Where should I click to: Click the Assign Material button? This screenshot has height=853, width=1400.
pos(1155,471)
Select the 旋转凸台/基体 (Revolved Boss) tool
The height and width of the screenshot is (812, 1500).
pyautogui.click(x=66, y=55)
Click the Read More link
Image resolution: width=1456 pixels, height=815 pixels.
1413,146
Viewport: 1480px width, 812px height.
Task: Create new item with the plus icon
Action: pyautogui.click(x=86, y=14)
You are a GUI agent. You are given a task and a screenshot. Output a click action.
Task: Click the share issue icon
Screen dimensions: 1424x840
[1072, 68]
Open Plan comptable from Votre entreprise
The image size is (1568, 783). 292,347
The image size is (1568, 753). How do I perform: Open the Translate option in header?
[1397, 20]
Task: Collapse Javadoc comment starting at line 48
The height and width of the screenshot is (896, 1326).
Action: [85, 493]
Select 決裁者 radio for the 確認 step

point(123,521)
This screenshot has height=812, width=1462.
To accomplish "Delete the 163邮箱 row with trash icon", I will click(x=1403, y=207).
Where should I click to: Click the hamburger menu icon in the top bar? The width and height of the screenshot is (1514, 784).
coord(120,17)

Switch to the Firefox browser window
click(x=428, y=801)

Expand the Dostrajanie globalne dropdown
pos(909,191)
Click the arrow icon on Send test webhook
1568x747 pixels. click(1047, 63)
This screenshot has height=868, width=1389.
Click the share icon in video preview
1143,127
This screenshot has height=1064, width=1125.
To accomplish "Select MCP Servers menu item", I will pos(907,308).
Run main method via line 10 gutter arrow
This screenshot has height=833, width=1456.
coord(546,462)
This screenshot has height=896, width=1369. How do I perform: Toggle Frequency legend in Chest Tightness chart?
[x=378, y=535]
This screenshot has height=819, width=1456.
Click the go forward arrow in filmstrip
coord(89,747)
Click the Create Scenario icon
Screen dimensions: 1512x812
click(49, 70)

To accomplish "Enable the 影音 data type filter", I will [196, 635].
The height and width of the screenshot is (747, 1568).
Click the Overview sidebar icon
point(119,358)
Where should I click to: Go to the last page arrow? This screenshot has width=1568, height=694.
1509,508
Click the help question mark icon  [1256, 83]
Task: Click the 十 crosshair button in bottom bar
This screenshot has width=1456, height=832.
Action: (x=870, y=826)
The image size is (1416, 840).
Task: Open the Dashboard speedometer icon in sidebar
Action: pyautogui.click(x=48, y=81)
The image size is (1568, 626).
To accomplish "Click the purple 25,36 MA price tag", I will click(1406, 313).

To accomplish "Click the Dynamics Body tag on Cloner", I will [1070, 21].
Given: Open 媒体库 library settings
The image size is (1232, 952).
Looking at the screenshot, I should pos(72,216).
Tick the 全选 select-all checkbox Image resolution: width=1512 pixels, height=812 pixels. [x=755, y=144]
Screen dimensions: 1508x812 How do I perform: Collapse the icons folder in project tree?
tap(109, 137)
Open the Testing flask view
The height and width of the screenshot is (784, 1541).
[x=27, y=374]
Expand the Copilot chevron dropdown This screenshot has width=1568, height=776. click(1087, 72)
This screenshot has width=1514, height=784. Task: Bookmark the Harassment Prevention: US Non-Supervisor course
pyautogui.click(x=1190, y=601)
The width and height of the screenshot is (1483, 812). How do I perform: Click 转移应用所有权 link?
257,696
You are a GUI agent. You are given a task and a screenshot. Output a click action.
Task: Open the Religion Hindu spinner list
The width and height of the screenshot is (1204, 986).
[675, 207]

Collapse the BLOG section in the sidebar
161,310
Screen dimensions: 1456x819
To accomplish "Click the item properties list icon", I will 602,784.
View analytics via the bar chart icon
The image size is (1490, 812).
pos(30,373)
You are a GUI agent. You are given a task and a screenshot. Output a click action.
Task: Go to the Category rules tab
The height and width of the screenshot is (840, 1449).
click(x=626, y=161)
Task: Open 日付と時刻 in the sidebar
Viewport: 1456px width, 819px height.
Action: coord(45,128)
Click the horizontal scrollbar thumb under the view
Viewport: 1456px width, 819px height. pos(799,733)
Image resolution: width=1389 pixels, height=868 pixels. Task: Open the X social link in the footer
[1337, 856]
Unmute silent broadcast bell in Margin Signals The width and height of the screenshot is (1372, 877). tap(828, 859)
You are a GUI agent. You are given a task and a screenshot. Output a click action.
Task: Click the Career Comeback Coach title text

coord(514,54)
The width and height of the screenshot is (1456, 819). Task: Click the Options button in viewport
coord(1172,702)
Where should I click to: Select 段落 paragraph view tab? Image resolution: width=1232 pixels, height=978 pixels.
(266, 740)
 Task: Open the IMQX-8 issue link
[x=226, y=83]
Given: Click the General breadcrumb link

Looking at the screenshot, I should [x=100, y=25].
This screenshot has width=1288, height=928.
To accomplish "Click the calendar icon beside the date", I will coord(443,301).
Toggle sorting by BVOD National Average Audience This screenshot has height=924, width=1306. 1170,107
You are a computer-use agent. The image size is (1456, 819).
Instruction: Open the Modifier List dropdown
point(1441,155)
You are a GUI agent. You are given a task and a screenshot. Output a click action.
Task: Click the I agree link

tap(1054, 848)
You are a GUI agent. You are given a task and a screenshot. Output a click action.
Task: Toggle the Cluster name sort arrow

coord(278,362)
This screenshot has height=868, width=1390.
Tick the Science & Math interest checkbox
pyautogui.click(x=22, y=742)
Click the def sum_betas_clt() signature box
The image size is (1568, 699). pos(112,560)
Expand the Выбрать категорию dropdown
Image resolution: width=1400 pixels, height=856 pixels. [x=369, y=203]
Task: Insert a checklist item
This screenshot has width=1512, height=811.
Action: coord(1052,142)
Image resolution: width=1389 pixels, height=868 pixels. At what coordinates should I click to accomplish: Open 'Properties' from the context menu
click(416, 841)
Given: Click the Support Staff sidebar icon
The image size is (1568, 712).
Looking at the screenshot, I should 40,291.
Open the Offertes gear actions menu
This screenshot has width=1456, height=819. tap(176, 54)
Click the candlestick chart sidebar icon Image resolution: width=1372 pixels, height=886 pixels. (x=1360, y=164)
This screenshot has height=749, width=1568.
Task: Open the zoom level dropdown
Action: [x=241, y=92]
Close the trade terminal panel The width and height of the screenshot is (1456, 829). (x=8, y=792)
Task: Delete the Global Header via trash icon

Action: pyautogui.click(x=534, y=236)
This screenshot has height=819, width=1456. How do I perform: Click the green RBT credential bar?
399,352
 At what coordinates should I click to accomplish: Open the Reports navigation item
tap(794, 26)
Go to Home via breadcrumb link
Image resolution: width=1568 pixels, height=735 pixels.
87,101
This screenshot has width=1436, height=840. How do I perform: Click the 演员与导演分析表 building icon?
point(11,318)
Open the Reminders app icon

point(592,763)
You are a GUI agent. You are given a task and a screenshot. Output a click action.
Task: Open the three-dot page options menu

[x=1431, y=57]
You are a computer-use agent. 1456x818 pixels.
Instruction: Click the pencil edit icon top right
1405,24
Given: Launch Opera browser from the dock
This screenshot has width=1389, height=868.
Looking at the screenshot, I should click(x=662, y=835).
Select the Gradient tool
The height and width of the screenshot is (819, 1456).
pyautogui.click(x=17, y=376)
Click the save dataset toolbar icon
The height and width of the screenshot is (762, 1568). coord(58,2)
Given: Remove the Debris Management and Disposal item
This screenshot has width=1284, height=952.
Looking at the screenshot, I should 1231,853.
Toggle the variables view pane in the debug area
※
### [What to produce]
Recite the full listing above exactly.

### [Exercise solution]
Where should I click to: Click the Assign Material button? This screenshot has height=853, width=1400.
pos(1155,471)
Select the 旋转凸台/基体 (Revolved Boss) tool
The height and width of the screenshot is (812, 1500).
pyautogui.click(x=66, y=55)
Click the Read More link
Image resolution: width=1456 pixels, height=815 pixels.
1413,146
Viewport: 1480px width, 812px height.
Task: Create new item with the plus icon
Action: pyautogui.click(x=86, y=14)
You are a GUI agent. You are given a task and a screenshot. Output a click action.
Task: Click the share issue icon
Screen dimensions: 1424x840
[1072, 68]
Open Plan comptable from Votre entreprise
The image size is (1568, 783). 292,347
The image size is (1568, 753). How do I perform: Open the Translate option in header?
[1397, 20]
Task: Collapse Javadoc comment starting at line 48
The height and width of the screenshot is (896, 1326).
Action: [85, 493]
Select 決裁者 radio for the 確認 step

point(123,521)
This screenshot has height=812, width=1462.
To accomplish "Delete the 163邮箱 row with trash icon", I will click(x=1403, y=207).
Where should I click to: Click the hamburger menu icon in the top bar? The width and height of the screenshot is (1514, 784).
coord(120,17)

Switch to the Firefox browser window
click(x=428, y=801)

Expand the Dostrajanie globalne dropdown
pos(909,191)
Click the arrow icon on Send test webhook
1568x747 pixels. click(1047, 63)
This screenshot has height=868, width=1389.
Click the share icon in video preview
1143,127
This screenshot has height=1064, width=1125.
To accomplish "Select MCP Servers menu item", I will pos(907,308).
Run main method via line 10 gutter arrow
This screenshot has height=833, width=1456.
coord(546,462)
This screenshot has height=896, width=1369. How do I perform: Toggle Frequency legend in Chest Tightness chart?
[x=378, y=535]
This screenshot has height=819, width=1456.
Click the go forward arrow in filmstrip
coord(89,747)
Click the Create Scenario icon
Screen dimensions: 1512x812
click(49, 70)

To accomplish "Enable the 影音 data type filter", I will [196, 635].
The height and width of the screenshot is (747, 1568).
Click the Overview sidebar icon
point(119,358)
Where should I click to: Go to the last page arrow? This screenshot has width=1568, height=694.
1509,508
Click the help question mark icon  [1256, 83]
Task: Click the 十 crosshair button in bottom bar
This screenshot has width=1456, height=832.
Action: (x=870, y=826)
The image size is (1416, 840).
Task: Open the Dashboard speedometer icon in sidebar
Action: pyautogui.click(x=48, y=81)
The image size is (1568, 626).
To accomplish "Click the purple 25,36 MA price tag", I will click(1406, 313).

To accomplish "Click the Dynamics Body tag on Cloner", I will [1070, 21].
Given: Open 媒体库 library settings
The image size is (1232, 952).
Looking at the screenshot, I should pos(72,216).
Tick the 全选 select-all checkbox Image resolution: width=1512 pixels, height=812 pixels. [x=755, y=144]
Screen dimensions: 1508x812 How do I perform: Collapse the icons folder in project tree?
tap(109, 137)
Open the Testing flask view
The height and width of the screenshot is (784, 1541).
[x=27, y=374]
Expand the Copilot chevron dropdown This screenshot has width=1568, height=776. click(1087, 72)
This screenshot has width=1514, height=784. Task: Bookmark the Harassment Prevention: US Non-Supervisor course
pyautogui.click(x=1190, y=601)
The width and height of the screenshot is (1483, 812). How do I perform: Click 转移应用所有权 link?
257,696
You are a GUI agent. You are given a task and a screenshot. Output a click action.
Task: Open the Religion Hindu spinner list
The width and height of the screenshot is (1204, 986).
[675, 207]

Collapse the BLOG section in the sidebar
161,310
Screen dimensions: 1456x819
To accomplish "Click the item properties list icon", I will 602,784.
View analytics via the bar chart icon
The image size is (1490, 812).
pos(30,373)
You are a GUI agent. You are given a task and a screenshot. Output a click action.
Task: Go to the Category rules tab
The height and width of the screenshot is (840, 1449).
click(x=626, y=161)
Task: Open 日付と時刻 in the sidebar
Viewport: 1456px width, 819px height.
Action: coord(45,128)
Click the horizontal scrollbar thumb under the view
Viewport: 1456px width, 819px height. pos(799,733)
Image resolution: width=1389 pixels, height=868 pixels. Task: Open the X social link in the footer
[1337, 856]
Unmute silent broadcast bell in Margin Signals The width and height of the screenshot is (1372, 877). tap(828, 859)
You are a GUI agent. You are given a task and a screenshot. Output a click action.
Task: Click the Career Comeback Coach title text

coord(514,54)
The width and height of the screenshot is (1456, 819). Task: Click the Options button in viewport
coord(1172,702)
Where should I click to: Select 段落 paragraph view tab? Image resolution: width=1232 pixels, height=978 pixels.
(266, 740)
 Task: Open the IMQX-8 issue link
[x=226, y=83]
Given: Click the General breadcrumb link

Looking at the screenshot, I should [x=100, y=25].
This screenshot has width=1288, height=928.
To accomplish "Click the calendar icon beside the date", I will coord(443,301).
Toggle sorting by BVOD National Average Audience This screenshot has height=924, width=1306. 1170,107
You are a computer-use agent. The image size is (1456, 819).
Instruction: Open the Modifier List dropdown
point(1441,155)
You are a GUI agent. You are given a task and a screenshot. Output a click action.
Task: Click the I agree link

tap(1054, 848)
You are a GUI agent. You are given a task and a screenshot. Output a click action.
Task: Toggle the Cluster name sort arrow

coord(278,362)
This screenshot has height=868, width=1390.
Tick the Science & Math interest checkbox
pyautogui.click(x=22, y=742)
Click the def sum_betas_clt() signature box
The image size is (1568, 699). pos(112,560)
Expand the Выбрать категорию dropdown
Image resolution: width=1400 pixels, height=856 pixels. [x=369, y=203]
Task: Insert a checklist item
This screenshot has width=1512, height=811.
Action: coord(1052,142)
Image resolution: width=1389 pixels, height=868 pixels. At what coordinates should I click to accomplish: Open 'Properties' from the context menu
click(416, 841)
Given: Click the Support Staff sidebar icon
The image size is (1568, 712).
Looking at the screenshot, I should 40,291.
Open the Offertes gear actions menu
This screenshot has width=1456, height=819. tap(176, 54)
Click the candlestick chart sidebar icon Image resolution: width=1372 pixels, height=886 pixels. (x=1360, y=164)
This screenshot has height=749, width=1568.
Task: Open the zoom level dropdown
Action: [x=241, y=92]
Close the trade terminal panel The width and height of the screenshot is (1456, 829). (x=8, y=792)
Task: Delete the Global Header via trash icon

Action: pyautogui.click(x=534, y=236)
This screenshot has height=819, width=1456. How do I perform: Click the green RBT credential bar?
399,352
 At what coordinates should I click to accomplish: Open the Reports navigation item
tap(794, 26)
Go to Home via breadcrumb link
Image resolution: width=1568 pixels, height=735 pixels.
87,101
This screenshot has width=1436, height=840. How do I perform: Click the 演员与导演分析表 building icon?
point(11,318)
Open the Reminders app icon

point(592,763)
You are a GUI agent. You are given a task and a screenshot. Output a click action.
Task: Open the three-dot page options menu

[x=1431, y=57]
You are a computer-use agent. 1456x818 pixels.
Instruction: Click the pencil edit icon top right
1405,24
Given: Launch Opera browser from the dock
This screenshot has width=1389, height=868.
Looking at the screenshot, I should click(x=662, y=835).
Select the Gradient tool
The height and width of the screenshot is (819, 1456).
pyautogui.click(x=17, y=376)
Click the save dataset toolbar icon
The height and width of the screenshot is (762, 1568). coord(58,2)
Given: Remove the Debris Management and Disposal item
This screenshot has width=1284, height=952.
Looking at the screenshot, I should 1231,853.
Toggle the variables view pane in the debug area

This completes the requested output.